Functional optical coherence tomography for nonmydriatic intrinsic signal optoretinography of human photoreceptors

Abstract

Physiological dysfunction of diseased cells might occur prior to detectable morphological abnormalities such as retinal cell damage and thickness change. Functional assessment of photoreceptor physiology is essential for the early detection of eye diseases. It is desirable to develop a high-resolution method for objective assessment of photoreceptor physiology. Functional intrinsic optical signal (IOS) imaging, also known as optoretinography (ORG) or optophysiology, measures transient light changes correlated with retinal neural activities. The photoreceptor-IOS arises promptly after the beginning of stimulation, which ensures a unique biomarker for objective ORG measurement of physiological conditions of retinal photoreceptors. In this study, the feasibility of functional optical coherence tomography (OCT) imaging of fast photoreceptor-IOS in human photoreceptors has been demonstrated.

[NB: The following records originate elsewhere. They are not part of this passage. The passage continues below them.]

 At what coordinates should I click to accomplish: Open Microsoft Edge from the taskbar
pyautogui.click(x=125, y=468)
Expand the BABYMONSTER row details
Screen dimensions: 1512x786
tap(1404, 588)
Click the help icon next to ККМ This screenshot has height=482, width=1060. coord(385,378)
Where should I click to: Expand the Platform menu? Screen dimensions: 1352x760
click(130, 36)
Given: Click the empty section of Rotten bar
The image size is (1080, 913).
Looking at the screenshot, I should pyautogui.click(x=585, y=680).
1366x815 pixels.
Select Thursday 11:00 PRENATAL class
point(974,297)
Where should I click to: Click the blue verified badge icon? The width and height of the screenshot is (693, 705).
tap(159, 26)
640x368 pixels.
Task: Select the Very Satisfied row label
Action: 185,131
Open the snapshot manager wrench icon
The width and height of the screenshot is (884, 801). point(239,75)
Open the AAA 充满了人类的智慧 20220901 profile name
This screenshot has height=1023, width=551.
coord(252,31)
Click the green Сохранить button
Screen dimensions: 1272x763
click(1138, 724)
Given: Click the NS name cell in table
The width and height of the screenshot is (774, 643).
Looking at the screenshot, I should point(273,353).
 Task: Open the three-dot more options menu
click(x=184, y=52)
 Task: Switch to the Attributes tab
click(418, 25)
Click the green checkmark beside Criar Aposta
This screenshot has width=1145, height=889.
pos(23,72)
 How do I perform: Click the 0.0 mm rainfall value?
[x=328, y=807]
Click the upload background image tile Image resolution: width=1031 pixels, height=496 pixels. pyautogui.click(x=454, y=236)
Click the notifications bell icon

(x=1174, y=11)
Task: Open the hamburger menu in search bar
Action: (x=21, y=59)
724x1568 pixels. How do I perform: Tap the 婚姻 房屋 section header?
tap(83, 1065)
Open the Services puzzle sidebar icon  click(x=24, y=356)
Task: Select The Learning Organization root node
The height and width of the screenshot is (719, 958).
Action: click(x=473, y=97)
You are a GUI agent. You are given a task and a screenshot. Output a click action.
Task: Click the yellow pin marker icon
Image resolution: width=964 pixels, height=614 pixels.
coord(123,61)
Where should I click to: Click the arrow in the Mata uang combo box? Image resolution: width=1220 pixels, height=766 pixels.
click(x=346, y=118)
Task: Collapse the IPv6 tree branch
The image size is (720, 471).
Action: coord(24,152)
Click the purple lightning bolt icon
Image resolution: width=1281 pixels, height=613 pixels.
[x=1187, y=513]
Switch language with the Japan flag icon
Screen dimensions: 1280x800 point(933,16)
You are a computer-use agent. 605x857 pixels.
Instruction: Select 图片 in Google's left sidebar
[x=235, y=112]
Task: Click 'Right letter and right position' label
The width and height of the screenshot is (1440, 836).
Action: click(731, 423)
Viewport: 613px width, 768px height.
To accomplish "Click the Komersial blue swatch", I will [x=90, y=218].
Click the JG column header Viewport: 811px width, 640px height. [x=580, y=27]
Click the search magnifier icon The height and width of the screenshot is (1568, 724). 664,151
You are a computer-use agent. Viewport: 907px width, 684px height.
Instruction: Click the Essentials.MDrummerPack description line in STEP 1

The fast photoreceptor-IOS occurred before stimulus-evoked pupillary response and thus allows nonmydriatic ORG of human photoreceptors. The outer segment (OS) was confirmed as the source of fast photoreceptor-IOS by depth-resolved OCT. The active IOS changes were found at both OS boundaries, which connected to the inner segment and retinal pigment epithelium. This supports that the mechanism of the fast photoreceptor-IOS can be explained by transient OS shrinkage due to phototransduction.